EXERCISE REQUIREMENTS » Update the stretch from the line containing "The width and height of the screenshot is (934, 470)." through the line containing "Action: [x=6, y=294]" by replacing "fit-to-view" with "zoom-to-fit", leaving everything else unchanged, and return only those lines.

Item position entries
___
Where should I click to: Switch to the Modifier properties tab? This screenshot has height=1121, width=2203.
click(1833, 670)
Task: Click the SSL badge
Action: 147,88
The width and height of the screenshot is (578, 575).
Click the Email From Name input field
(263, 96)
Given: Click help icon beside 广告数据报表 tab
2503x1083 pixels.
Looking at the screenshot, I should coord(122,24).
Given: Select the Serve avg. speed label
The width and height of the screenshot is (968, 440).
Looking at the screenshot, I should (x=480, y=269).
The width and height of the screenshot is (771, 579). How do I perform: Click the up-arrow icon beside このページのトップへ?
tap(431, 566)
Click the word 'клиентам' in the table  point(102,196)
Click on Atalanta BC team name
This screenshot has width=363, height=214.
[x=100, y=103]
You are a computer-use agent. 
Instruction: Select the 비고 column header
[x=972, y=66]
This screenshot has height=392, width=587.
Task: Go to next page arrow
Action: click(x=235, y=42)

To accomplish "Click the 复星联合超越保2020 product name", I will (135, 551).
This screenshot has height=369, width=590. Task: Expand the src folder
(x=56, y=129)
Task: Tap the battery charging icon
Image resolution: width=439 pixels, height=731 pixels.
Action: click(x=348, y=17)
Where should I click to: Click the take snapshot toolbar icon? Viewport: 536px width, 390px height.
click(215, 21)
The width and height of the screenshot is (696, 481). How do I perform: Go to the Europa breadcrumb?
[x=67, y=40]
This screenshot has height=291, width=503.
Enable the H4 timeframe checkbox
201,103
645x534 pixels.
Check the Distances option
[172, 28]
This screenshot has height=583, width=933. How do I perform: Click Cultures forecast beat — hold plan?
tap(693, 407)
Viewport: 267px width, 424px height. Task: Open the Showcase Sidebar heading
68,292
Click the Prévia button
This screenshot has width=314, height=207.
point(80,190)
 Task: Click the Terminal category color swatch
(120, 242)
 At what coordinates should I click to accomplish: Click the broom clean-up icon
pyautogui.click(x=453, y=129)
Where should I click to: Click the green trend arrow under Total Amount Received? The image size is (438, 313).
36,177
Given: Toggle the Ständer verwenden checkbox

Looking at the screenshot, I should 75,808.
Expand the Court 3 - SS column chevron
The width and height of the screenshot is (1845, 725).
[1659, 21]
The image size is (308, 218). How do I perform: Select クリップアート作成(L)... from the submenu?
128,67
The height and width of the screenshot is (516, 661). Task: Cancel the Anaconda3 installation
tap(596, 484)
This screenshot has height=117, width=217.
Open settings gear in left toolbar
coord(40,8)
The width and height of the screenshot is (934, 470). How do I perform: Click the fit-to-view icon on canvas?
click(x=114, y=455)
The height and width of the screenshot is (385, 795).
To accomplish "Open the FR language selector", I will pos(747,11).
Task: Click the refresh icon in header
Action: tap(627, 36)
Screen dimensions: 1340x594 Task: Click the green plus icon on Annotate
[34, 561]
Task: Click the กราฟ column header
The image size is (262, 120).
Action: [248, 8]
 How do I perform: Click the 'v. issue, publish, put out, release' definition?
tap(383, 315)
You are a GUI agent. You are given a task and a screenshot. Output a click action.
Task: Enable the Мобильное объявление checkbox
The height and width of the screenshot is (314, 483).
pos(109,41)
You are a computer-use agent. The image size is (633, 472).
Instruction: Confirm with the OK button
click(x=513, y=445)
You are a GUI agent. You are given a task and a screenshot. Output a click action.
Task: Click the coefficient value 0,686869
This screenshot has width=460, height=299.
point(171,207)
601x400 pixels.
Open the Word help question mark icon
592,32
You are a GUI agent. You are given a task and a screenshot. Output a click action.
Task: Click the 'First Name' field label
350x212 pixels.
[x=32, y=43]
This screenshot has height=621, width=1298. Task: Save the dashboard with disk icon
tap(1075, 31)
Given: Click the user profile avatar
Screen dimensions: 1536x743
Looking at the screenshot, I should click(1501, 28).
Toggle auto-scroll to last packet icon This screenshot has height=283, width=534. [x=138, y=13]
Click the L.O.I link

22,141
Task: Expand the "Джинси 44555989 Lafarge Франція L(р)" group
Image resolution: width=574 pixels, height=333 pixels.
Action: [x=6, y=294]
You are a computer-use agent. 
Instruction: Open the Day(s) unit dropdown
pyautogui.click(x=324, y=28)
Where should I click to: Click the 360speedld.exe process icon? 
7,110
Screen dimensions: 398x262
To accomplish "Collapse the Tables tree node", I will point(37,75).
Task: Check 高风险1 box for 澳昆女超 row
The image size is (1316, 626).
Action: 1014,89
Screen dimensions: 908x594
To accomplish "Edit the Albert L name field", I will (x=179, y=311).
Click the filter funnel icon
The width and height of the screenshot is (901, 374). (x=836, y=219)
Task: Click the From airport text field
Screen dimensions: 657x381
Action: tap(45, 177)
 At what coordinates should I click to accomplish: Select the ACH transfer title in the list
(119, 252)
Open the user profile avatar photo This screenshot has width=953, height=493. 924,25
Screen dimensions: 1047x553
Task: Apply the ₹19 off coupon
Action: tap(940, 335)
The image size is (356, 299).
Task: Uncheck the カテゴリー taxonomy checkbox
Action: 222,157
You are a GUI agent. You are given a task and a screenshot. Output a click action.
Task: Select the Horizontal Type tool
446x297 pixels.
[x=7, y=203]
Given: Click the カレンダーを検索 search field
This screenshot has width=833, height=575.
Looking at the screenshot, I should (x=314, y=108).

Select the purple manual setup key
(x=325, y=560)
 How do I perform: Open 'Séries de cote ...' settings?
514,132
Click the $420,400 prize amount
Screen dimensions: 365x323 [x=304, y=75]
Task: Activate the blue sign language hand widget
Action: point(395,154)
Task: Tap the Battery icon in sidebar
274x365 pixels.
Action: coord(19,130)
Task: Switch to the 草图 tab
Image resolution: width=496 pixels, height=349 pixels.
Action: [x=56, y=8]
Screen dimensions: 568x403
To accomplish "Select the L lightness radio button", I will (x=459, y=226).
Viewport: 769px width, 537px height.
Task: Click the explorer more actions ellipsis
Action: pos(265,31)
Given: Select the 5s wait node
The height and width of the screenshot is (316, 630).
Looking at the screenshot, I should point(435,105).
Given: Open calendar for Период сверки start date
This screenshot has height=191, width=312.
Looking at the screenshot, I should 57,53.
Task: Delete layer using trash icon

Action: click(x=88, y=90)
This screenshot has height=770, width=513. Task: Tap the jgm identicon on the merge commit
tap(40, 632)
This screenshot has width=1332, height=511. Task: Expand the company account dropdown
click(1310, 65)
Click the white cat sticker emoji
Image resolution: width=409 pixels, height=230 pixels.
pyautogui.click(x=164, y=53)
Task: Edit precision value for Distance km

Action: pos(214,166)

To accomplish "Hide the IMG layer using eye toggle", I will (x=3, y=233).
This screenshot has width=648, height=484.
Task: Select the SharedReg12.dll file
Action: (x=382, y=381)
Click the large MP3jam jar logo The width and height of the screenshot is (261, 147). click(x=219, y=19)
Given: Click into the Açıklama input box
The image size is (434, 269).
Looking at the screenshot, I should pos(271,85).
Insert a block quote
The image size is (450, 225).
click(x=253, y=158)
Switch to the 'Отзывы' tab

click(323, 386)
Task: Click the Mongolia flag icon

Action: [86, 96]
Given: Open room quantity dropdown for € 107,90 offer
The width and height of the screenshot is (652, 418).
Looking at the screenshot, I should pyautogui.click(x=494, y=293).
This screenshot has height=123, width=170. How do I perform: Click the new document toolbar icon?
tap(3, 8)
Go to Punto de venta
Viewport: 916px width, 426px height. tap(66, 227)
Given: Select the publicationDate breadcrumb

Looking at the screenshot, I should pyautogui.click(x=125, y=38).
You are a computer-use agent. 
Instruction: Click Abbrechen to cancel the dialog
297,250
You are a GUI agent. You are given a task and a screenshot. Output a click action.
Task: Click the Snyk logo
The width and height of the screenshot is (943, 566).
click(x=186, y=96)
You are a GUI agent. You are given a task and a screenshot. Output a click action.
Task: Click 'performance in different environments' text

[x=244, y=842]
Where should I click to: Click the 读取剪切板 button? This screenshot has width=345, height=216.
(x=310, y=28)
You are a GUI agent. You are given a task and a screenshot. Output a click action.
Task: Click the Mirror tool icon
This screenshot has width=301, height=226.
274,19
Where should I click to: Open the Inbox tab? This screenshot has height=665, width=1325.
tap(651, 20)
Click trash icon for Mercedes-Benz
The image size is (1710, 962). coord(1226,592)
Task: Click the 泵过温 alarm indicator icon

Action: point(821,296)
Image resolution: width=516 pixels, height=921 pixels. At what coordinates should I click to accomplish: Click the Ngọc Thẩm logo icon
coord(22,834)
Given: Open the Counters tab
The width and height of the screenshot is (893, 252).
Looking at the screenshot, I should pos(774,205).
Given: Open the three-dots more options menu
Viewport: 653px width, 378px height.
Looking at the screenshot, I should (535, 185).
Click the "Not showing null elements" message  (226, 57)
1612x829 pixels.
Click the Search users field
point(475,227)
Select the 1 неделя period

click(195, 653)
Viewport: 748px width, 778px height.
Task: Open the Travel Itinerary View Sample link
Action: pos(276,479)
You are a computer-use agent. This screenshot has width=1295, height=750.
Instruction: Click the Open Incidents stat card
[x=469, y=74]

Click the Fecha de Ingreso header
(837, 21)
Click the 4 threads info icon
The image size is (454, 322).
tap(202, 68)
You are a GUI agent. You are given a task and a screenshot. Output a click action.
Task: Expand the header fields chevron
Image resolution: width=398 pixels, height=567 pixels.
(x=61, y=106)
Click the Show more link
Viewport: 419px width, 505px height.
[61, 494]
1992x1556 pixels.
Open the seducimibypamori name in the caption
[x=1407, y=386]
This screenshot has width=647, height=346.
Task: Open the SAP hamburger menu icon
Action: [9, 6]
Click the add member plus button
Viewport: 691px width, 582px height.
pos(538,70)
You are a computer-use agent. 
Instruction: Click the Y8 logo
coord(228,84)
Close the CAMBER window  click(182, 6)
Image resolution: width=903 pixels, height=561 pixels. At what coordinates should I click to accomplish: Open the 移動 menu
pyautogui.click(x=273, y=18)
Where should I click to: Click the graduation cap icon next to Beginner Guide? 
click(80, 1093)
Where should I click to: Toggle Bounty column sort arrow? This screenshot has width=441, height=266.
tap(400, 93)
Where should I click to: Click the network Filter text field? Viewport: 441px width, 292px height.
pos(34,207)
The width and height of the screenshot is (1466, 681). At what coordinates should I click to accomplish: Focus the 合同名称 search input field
___
EXPECTED ANSWER »
The width and height of the screenshot is (934, 470). How do I perform: Click the zoom-to-fit icon on canvas?
click(x=114, y=455)
The height and width of the screenshot is (385, 795).
To accomplish "Open the FR language selector", I will pos(747,11).
Task: Click the refresh icon in header
Action: tap(627, 36)
Screen dimensions: 1340x594 Task: Click the green plus icon on Annotate
[34, 561]
Task: Click the กราฟ column header
The image size is (262, 120).
Action: [248, 8]
 How do I perform: Click the 'v. issue, publish, put out, release' definition?
tap(383, 315)
You are a GUI agent. You are given a task and a screenshot. Output a click action.
Task: Enable the Мобильное объявление checkbox
The height and width of the screenshot is (314, 483).
pos(109,41)
You are a computer-use agent. The image size is (633, 472).
Instruction: Confirm with the OK button
click(x=513, y=445)
You are a GUI agent. You are given a task and a screenshot. Output a click action.
Task: Click the coefficient value 0,686869
This screenshot has width=460, height=299.
point(171,207)
601x400 pixels.
Open the Word help question mark icon
592,32
You are a GUI agent. You are given a task and a screenshot. Output a click action.
Task: Click the 'First Name' field label
350x212 pixels.
[x=32, y=43]
This screenshot has height=621, width=1298. Task: Save the dashboard with disk icon
tap(1075, 31)
Given: Click the user profile avatar
Screen dimensions: 1536x743
Looking at the screenshot, I should click(1501, 28).
Toggle auto-scroll to last packet icon This screenshot has height=283, width=534. [x=138, y=13]
Click the L.O.I link

22,141
Task: Expand the "Джинси 44555989 Lafarge Франція L(р)" group
Image resolution: width=574 pixels, height=333 pixels.
Action: [x=6, y=294]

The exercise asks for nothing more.